Hammerson’s strategy announced this morning, to exit retail parks and focus on supermalls and premium outlets is a decisive yet debatable move considering growth at retail parks is expected to supersede that of supermalls in the next five years, according to GlobalData forecasts.

Given that GlobalData anticipate the retail parks market to rise 13.8% between 2017 and 2022 and supermalls to increase by 7.2% for the same period, Hammerson is stepping away from a key area of opportunity in offline retail.

Retailers are entering retail parks in order to drive spend from new locations and capitalise on the convenience that they offer consumers, including those operating in sectors like clothing & footwear and health & beauty, for example, River Island and Superdrug, driving a change in product mix and increasing appeal. Although sales of big-ticket items, which account for the bulk of revenue at retail parks alongside food and grocery, have been affected low consumer confidence, the location still presents a strong opportunity for long-term growth.

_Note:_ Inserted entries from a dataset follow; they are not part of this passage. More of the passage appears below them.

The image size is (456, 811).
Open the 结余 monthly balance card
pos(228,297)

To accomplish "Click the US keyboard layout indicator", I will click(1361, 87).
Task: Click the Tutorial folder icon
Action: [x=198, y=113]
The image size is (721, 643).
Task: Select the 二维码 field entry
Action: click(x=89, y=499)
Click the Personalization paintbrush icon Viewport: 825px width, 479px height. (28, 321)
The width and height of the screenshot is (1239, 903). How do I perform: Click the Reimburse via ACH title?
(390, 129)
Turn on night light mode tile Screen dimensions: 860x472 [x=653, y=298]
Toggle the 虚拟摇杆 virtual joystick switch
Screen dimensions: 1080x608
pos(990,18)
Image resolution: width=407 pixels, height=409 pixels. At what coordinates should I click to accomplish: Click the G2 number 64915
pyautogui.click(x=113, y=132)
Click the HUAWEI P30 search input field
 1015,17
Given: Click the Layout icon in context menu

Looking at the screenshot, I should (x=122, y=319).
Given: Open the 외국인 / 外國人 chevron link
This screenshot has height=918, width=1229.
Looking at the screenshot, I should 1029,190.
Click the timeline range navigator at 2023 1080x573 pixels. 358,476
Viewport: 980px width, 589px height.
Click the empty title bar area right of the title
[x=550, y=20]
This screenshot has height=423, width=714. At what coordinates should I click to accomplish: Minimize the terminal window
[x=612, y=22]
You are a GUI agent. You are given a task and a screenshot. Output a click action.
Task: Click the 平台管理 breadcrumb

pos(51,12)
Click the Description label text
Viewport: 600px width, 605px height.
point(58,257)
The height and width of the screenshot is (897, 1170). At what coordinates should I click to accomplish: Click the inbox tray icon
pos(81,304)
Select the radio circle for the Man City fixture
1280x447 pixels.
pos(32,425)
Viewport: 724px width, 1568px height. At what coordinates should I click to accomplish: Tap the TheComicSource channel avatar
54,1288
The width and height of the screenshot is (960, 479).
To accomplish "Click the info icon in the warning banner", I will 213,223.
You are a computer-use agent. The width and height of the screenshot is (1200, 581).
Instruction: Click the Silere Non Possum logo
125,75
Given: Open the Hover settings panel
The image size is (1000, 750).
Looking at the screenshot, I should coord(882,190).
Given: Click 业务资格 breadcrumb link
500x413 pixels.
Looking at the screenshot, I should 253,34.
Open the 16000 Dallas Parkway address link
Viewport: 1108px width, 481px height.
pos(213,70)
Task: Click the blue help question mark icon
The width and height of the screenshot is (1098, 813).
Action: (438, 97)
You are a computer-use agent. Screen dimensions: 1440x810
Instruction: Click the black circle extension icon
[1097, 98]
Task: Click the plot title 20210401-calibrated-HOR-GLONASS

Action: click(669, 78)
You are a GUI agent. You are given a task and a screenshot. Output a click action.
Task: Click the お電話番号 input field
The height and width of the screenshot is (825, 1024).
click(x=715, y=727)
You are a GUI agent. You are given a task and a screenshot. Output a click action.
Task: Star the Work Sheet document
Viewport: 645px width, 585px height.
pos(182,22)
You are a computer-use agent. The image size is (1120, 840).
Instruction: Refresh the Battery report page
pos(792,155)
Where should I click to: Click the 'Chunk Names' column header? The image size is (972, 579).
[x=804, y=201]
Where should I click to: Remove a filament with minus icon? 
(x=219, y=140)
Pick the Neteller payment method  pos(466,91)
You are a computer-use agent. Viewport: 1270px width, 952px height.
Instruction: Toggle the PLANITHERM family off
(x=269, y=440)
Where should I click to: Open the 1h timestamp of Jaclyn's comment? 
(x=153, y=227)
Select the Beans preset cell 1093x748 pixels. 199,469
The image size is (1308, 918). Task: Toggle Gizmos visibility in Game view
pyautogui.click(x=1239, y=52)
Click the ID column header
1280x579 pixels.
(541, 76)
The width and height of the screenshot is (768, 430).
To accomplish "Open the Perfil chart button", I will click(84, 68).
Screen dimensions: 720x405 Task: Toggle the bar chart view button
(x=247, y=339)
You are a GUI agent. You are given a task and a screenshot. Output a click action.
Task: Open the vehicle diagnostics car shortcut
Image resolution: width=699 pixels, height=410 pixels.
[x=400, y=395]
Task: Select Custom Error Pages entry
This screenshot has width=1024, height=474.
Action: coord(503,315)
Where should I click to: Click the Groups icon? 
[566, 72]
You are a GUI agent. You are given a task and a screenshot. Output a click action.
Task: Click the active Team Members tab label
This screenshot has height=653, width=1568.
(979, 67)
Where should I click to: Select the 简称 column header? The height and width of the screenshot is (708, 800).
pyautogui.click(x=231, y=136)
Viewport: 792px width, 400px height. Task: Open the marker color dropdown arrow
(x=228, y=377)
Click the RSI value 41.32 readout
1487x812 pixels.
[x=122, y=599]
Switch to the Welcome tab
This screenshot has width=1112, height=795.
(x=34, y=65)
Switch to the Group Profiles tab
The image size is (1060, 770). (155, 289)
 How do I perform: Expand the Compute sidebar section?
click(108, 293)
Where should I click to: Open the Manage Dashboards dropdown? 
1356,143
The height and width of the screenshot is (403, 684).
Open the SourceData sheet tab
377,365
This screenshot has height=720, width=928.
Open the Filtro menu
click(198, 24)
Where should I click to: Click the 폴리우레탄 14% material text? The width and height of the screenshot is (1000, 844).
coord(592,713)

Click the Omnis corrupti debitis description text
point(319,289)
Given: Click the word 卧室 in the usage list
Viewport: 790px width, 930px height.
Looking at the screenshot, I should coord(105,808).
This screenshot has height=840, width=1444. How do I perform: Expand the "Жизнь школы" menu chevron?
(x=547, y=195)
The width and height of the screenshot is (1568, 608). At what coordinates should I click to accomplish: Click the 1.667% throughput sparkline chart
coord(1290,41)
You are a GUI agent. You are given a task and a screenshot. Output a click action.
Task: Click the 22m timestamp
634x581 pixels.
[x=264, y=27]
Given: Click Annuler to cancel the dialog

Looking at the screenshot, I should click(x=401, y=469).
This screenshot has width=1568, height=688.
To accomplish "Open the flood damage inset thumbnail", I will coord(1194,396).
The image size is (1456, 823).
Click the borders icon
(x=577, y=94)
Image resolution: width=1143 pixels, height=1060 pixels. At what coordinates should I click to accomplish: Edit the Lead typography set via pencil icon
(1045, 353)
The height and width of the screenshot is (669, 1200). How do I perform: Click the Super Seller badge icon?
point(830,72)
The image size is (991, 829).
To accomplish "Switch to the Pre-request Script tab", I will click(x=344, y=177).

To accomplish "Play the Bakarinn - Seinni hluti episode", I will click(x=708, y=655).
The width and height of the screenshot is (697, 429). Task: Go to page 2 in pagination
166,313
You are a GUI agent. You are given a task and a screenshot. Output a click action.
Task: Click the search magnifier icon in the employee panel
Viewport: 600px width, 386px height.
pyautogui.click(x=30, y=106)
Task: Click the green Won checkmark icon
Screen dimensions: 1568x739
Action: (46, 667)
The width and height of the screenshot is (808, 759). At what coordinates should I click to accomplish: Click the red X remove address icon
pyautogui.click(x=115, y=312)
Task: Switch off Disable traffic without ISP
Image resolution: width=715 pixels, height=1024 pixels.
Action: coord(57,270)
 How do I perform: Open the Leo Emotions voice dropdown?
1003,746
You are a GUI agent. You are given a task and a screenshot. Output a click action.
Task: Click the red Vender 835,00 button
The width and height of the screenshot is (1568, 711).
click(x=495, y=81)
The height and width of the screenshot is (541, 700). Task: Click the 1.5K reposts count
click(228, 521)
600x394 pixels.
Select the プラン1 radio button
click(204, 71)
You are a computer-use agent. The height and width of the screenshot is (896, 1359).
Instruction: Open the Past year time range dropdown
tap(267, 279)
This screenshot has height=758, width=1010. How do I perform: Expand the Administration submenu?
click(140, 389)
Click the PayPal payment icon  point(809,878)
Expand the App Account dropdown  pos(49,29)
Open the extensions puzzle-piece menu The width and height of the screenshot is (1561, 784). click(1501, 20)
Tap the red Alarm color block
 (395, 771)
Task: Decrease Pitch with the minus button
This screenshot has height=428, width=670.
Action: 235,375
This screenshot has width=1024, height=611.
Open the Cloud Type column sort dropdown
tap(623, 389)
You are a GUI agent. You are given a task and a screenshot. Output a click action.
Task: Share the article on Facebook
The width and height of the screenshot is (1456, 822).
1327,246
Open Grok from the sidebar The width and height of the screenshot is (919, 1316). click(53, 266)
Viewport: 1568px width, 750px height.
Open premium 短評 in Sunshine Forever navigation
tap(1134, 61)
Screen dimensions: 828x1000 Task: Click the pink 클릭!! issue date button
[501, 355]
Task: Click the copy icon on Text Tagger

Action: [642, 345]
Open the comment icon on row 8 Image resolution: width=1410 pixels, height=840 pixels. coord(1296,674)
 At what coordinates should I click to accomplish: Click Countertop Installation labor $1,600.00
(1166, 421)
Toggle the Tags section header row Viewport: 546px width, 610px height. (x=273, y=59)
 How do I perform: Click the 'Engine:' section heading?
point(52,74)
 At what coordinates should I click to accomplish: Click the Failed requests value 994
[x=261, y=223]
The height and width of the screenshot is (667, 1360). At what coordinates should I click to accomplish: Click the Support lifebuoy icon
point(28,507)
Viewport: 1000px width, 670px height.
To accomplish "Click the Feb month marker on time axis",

Hammerson is instead shifting its focus to supermalls (shopping centres over 1m²ft with annual footfall over 20m) which have destination appeal, adapting its portfolio as consumer spend continues to transition away from retail products and towards experiences. Although the supermalls market is not set to rise at the same pace as retail parks, supermalls are anticipated to outperform the physical retail market 2017 and 2022, outpacing offline growth that is forecast to be 6.6%, making the location a sensible choice for future investment.

Currently holding a stake in four of the 20 UK supermalls, Hammerson could have increased this to 12 if the proposed acquisition earlier this year had gone ahead, allowing it to dominate the market and potentially driving growth through scale. Hammerson’s reluctance to commit to Intu’s eight supermalls (and other properties) signifies that it aims to focus on quality over quantity, enhancing its current portfolio before possibly buying into other shopping centres. The property company’s plan to reduce department store space by 25% and high street fashion by 20% is wise considering the ease of buying items sold by these retailers online. Moving away from a product offer that is widely available online or elsewhere in the UK and creating a more innovative and unique retail and leisure proposition will ensure Hammerson’s shopping centres stand out against the fierce competition from Unibail-Rodamco-Westfield and Intu.